At this point in your career, I would tend to recommend that you go for the internship that has the most in common with the job that you ultimately want. Some reasons include
- You don’t have to explain why you’re “changing roles”
- There can be a stigma associated with going from software development to project management or vice versa
- The hardest part about getting a career started is getting that first bit of “relevant experience” because lots of places don’t want to hire someone that’s never done the job before at all
Also, I would disagree with the adage “the best car salesman is a mechanic” because they’re different types of people. A good salesperson is a people person. Yes, they have to know the product to a certain extent to sell it, but what you need to know to be even a decent mechanic is way more than you need to know to be a good car salesperson. The biggest factors in being a good salesperson, of any product, is being personable and how to help people be comfortable with their decision to fork over their hard-earned money.
Similarly, project management is very much about how to deal with people and coordinating their different personalities.

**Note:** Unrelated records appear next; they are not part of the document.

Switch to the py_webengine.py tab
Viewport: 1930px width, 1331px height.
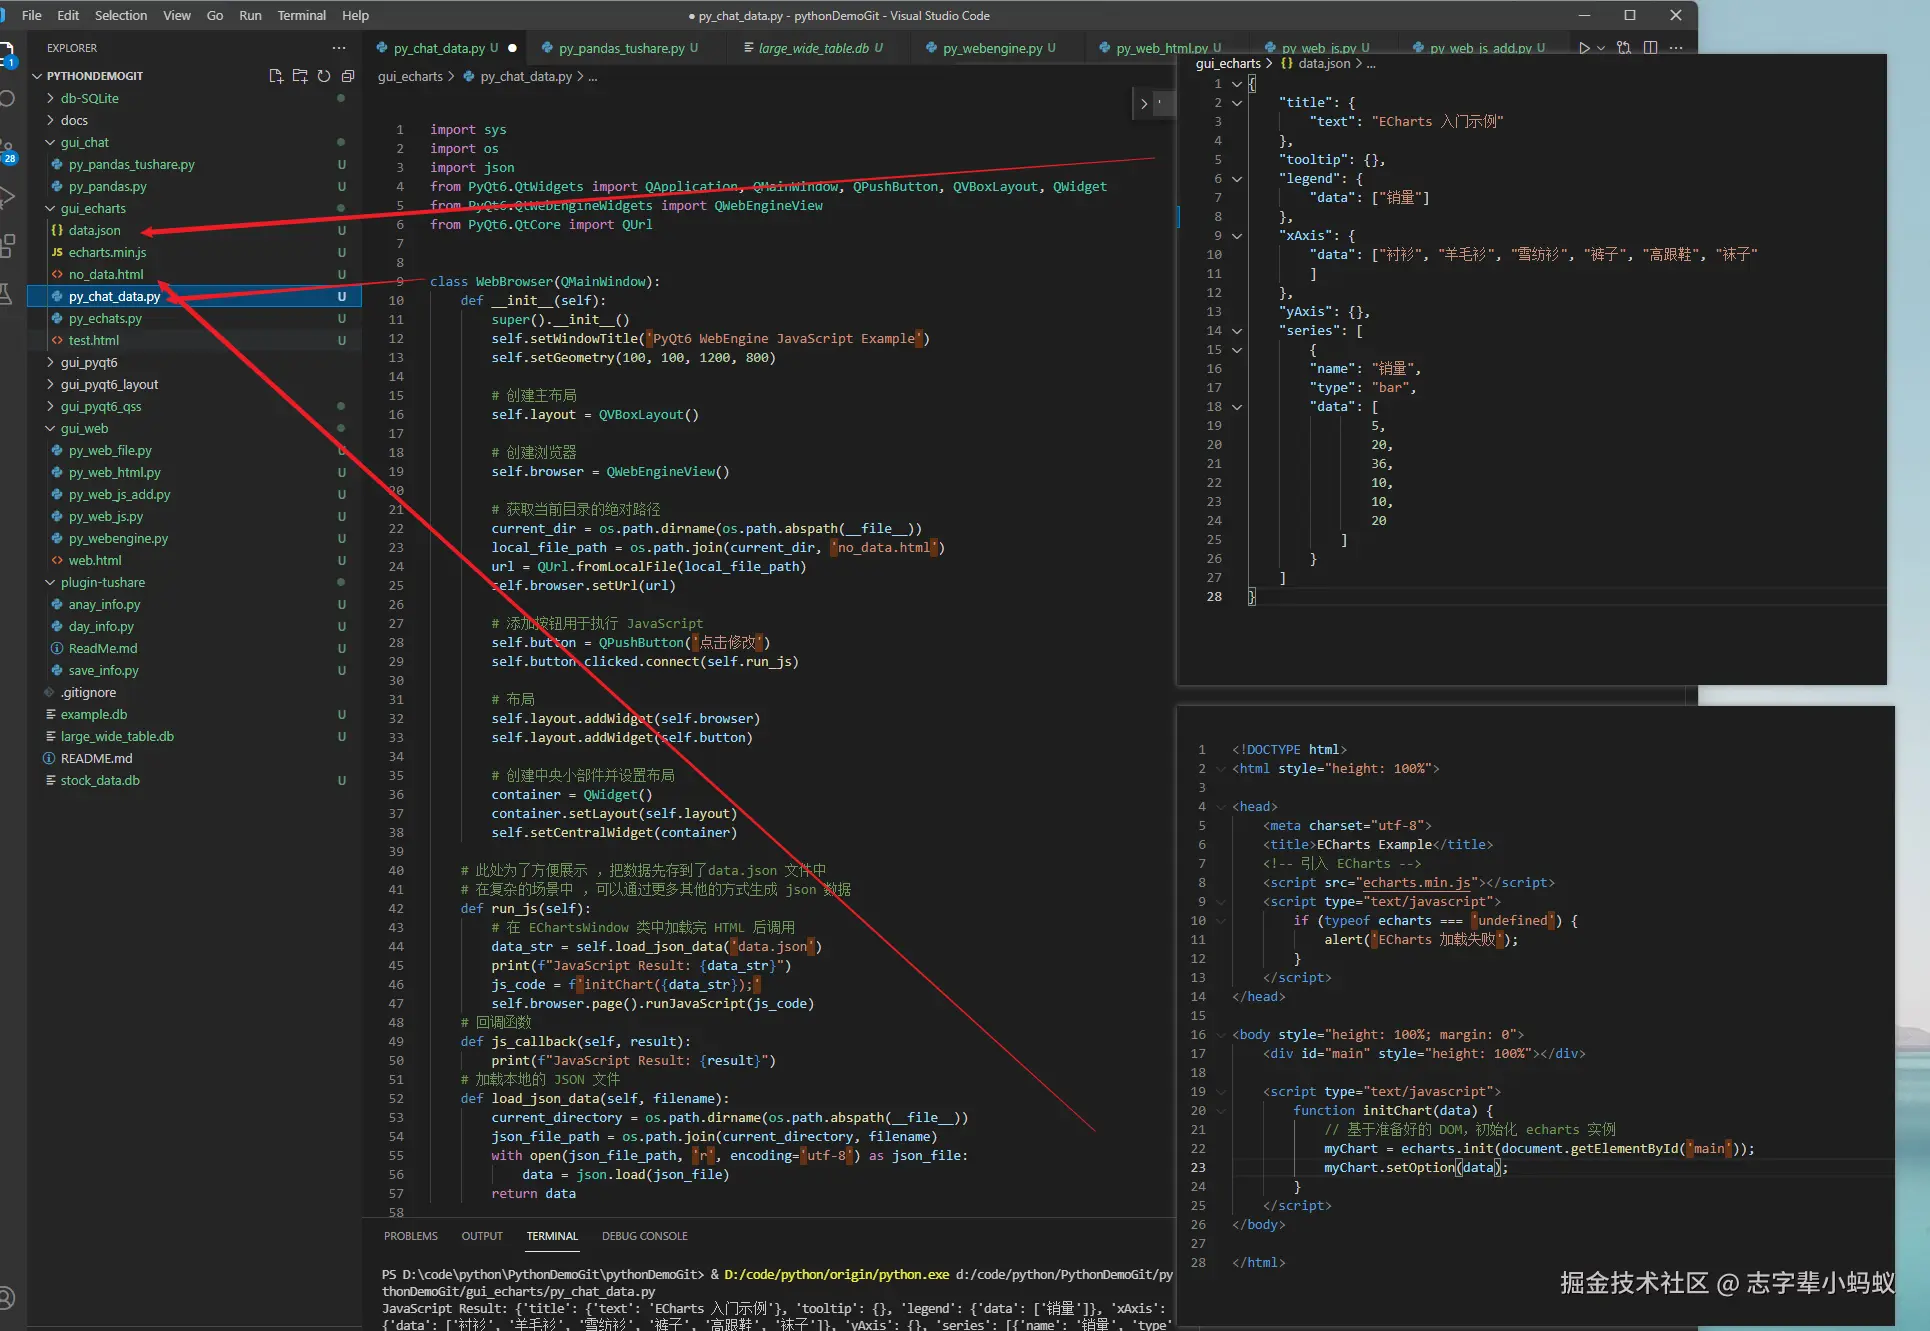pos(991,48)
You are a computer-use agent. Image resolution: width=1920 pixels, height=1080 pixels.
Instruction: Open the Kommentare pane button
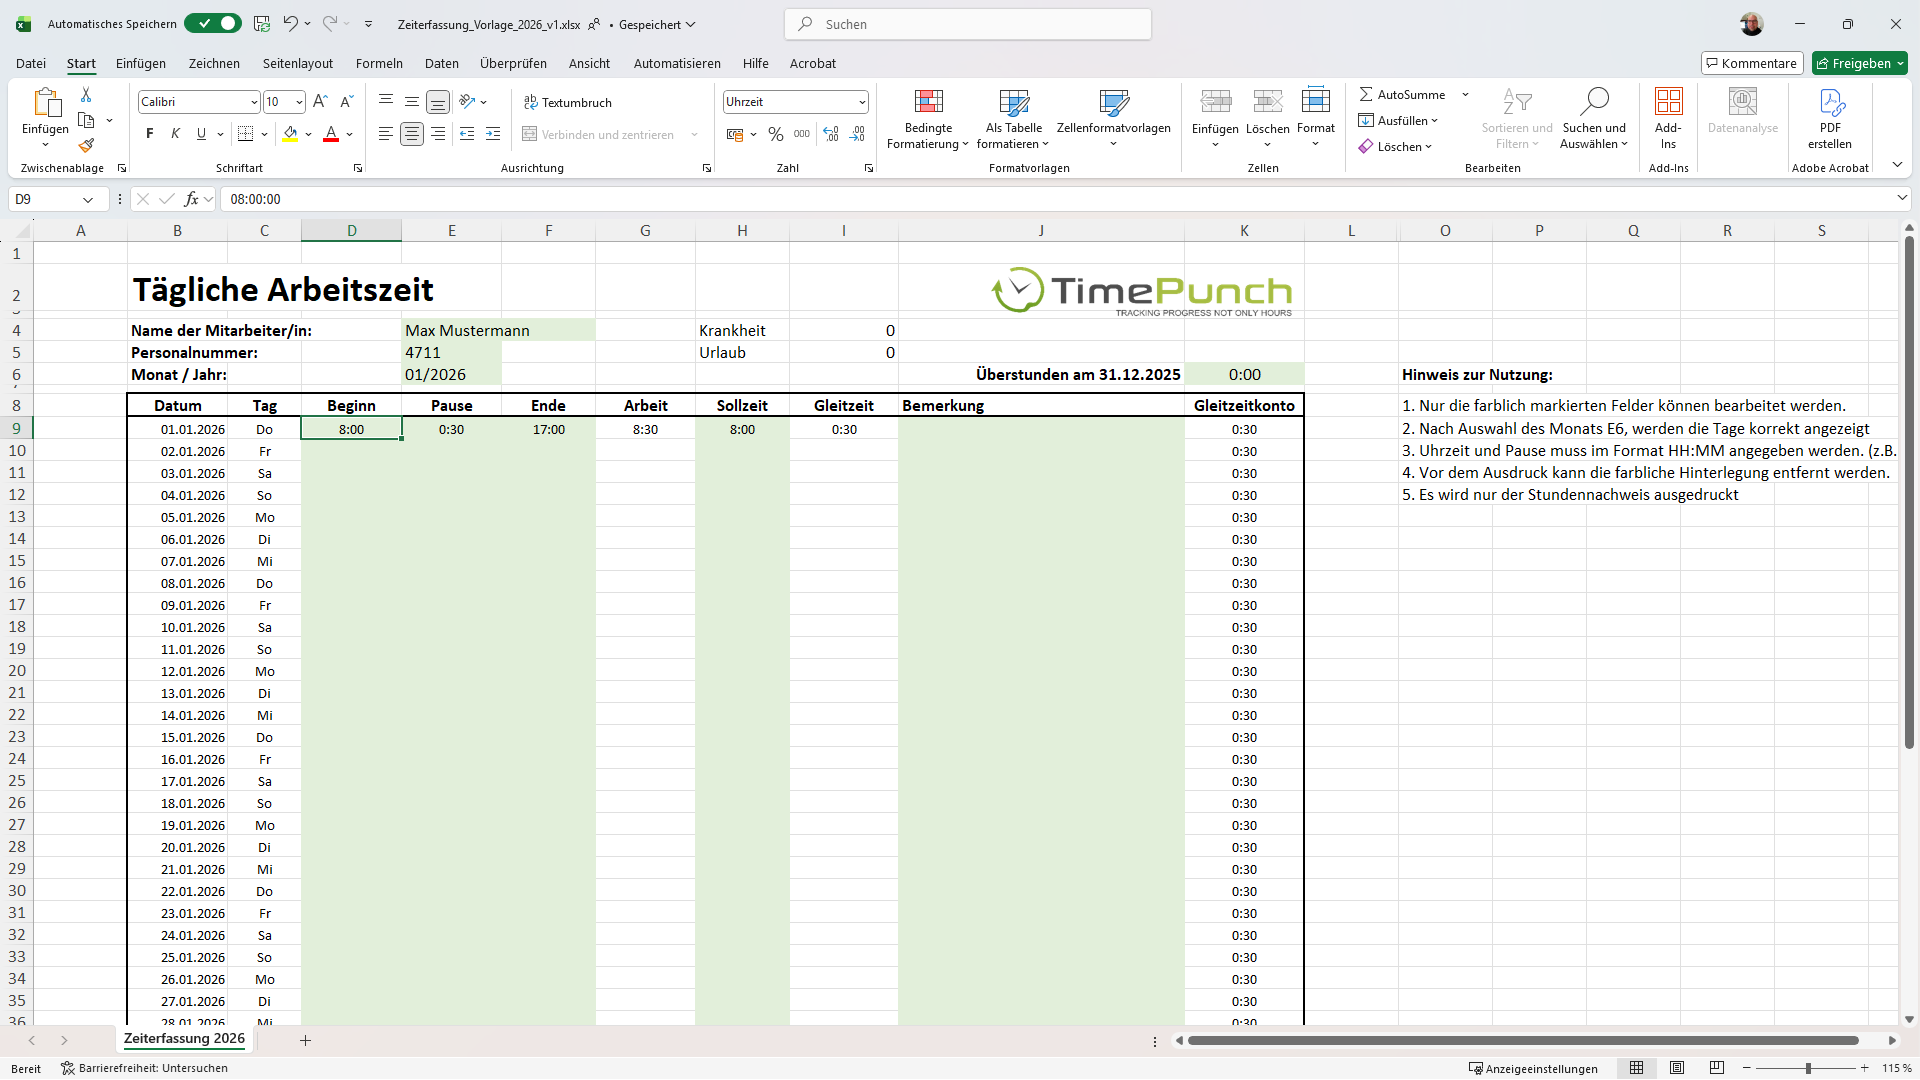(x=1751, y=63)
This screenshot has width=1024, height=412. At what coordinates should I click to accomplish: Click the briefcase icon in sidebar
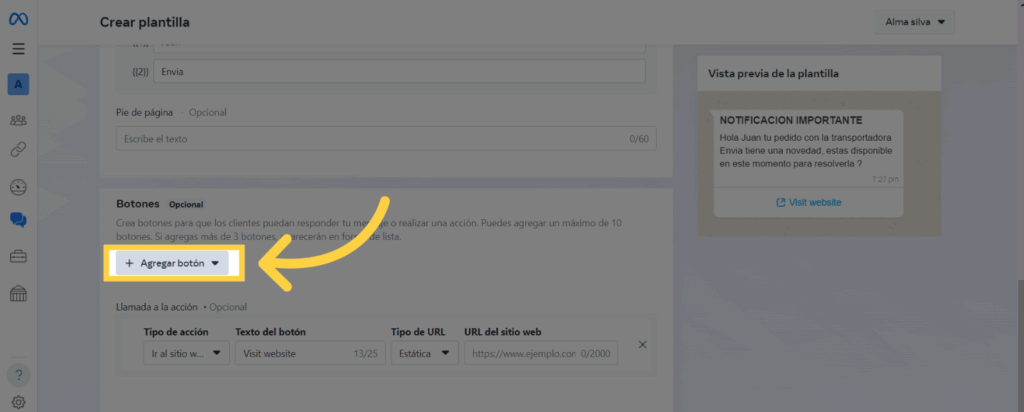pyautogui.click(x=18, y=257)
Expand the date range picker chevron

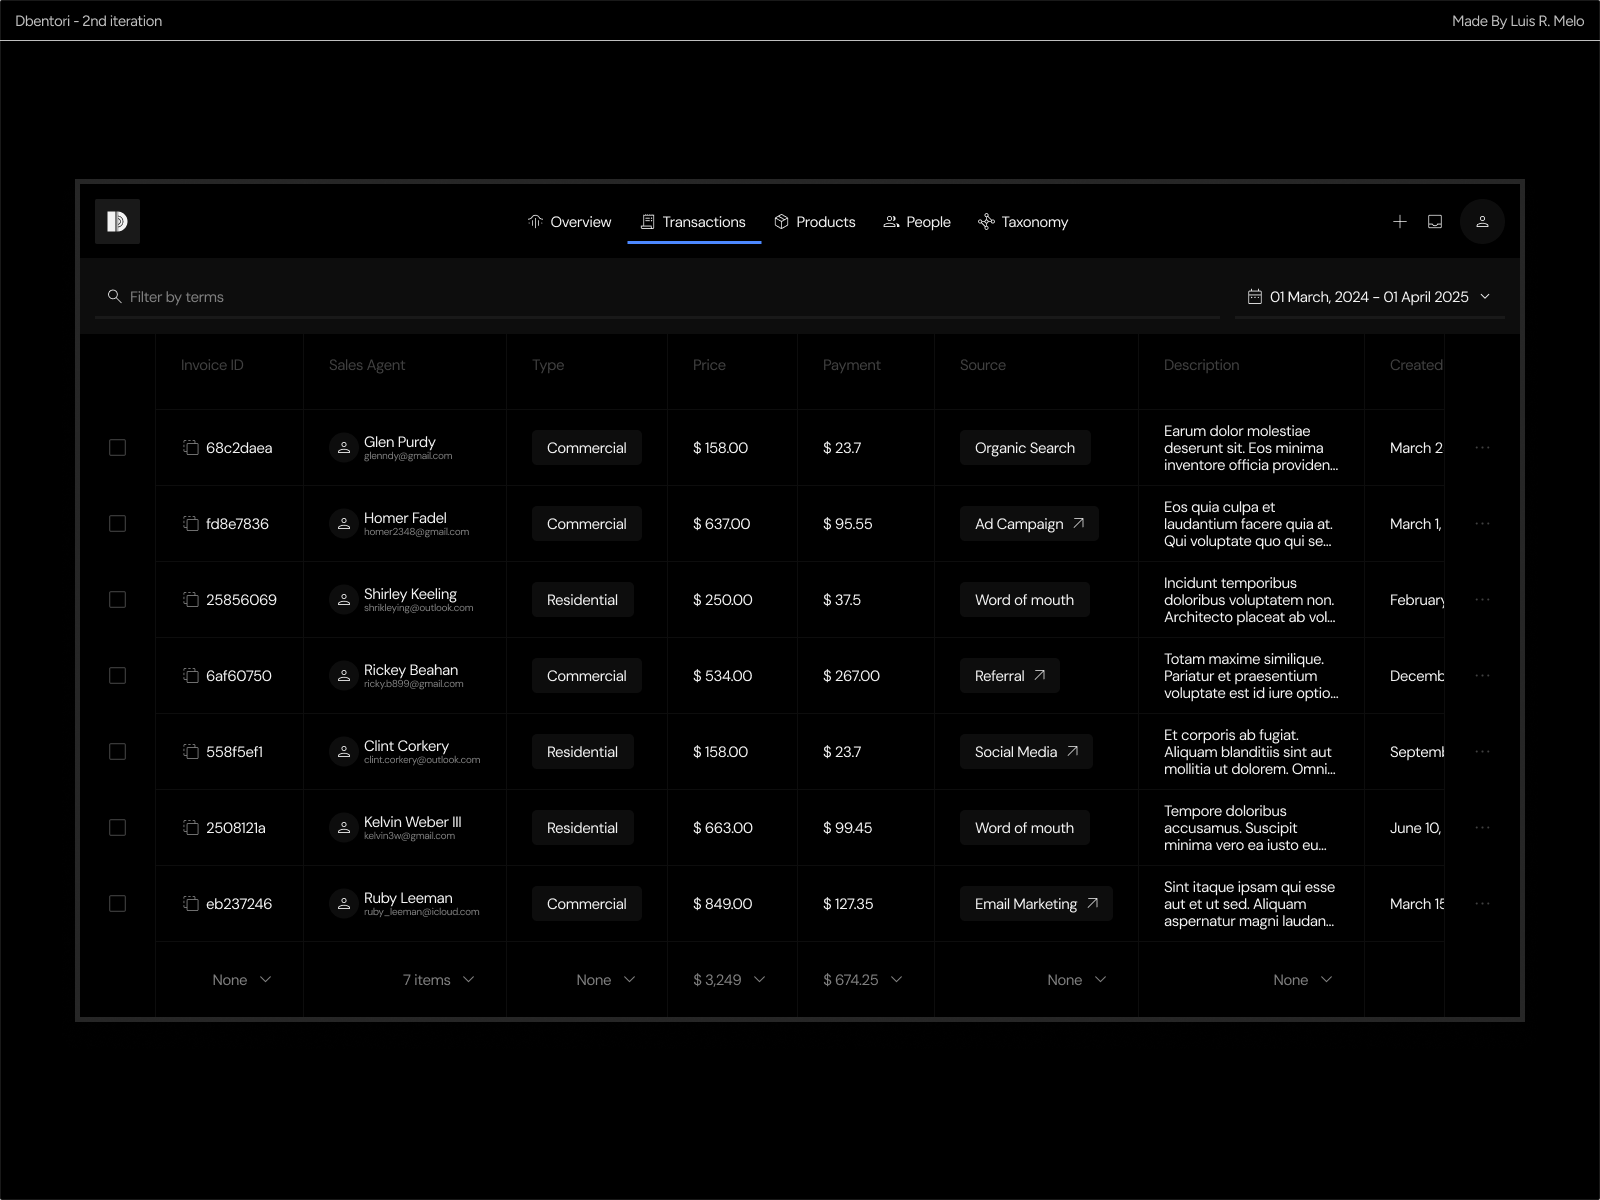tap(1487, 296)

Sure, if you take a software development job (or internship) you’ll learn about the specific challenges that software people face … but you’ll learn that too if you’re a project manager and listen to the people you’re working with.
Finally, I think the biggest reason why I think you should take the internship that is closest to the job that you ultimately want is that you might try out IT project management and learn that you hate it and want to do something else with your career. It’s much better to learn that you hate something on an internship that is only going to last several weeks to a few months rather than after you’ve taken your first “real job”
Whatever you decide, just know that no decision you make is permanent and even outright mistakes can be handled and learned from. If you see everything as a learning experience, then perhaps the decision will seem less daunting and easier to make.